This blog post resonated with me recently – blogging is basically dead. Well I don’t mean completely dead, but it’s thought of in the same league as news media or journals – specialized mediums for certain people. Your average joe no longer blogs (or cares about blogs), they post on Facebook (even Twitter is dying). The same thing has happened on my blog for many years now – my blog is being carried by “monthly recaps”.

I used to blog more for a couple of reasons:

  1. I have a place to write down and share my thoughts
  2. I have a record of things so I can look things up later, whether they be photos or reviews or experiences

Reason #1 is not that important to me anymore. Like everyone else, I have Facebook or Twitter for quips, reactions or thoughts. But even then, I’m not really posting those there either. Maybe it’s because I’m older so I feel less of a need to express myself or maybe there’s just too many voices out there that whatever I say is drowned out.
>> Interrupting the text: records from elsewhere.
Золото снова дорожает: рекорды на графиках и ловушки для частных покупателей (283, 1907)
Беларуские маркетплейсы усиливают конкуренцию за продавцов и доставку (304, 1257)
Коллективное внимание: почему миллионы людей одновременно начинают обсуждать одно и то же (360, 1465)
Reason #2 has been replaced by the cloud. Yes I know, when something is on the cloud, it is at the mercy of the provider disappearing and then you’ve lost all your content. But everyone is in the same boat – if Google goes down, you lose all your photos and email. Can you imagine that happening for the entire western world? To me, photos were always the most important in remembering experiences, more so than my recollections or reviews, so once that is backed up, blogging loses its importance.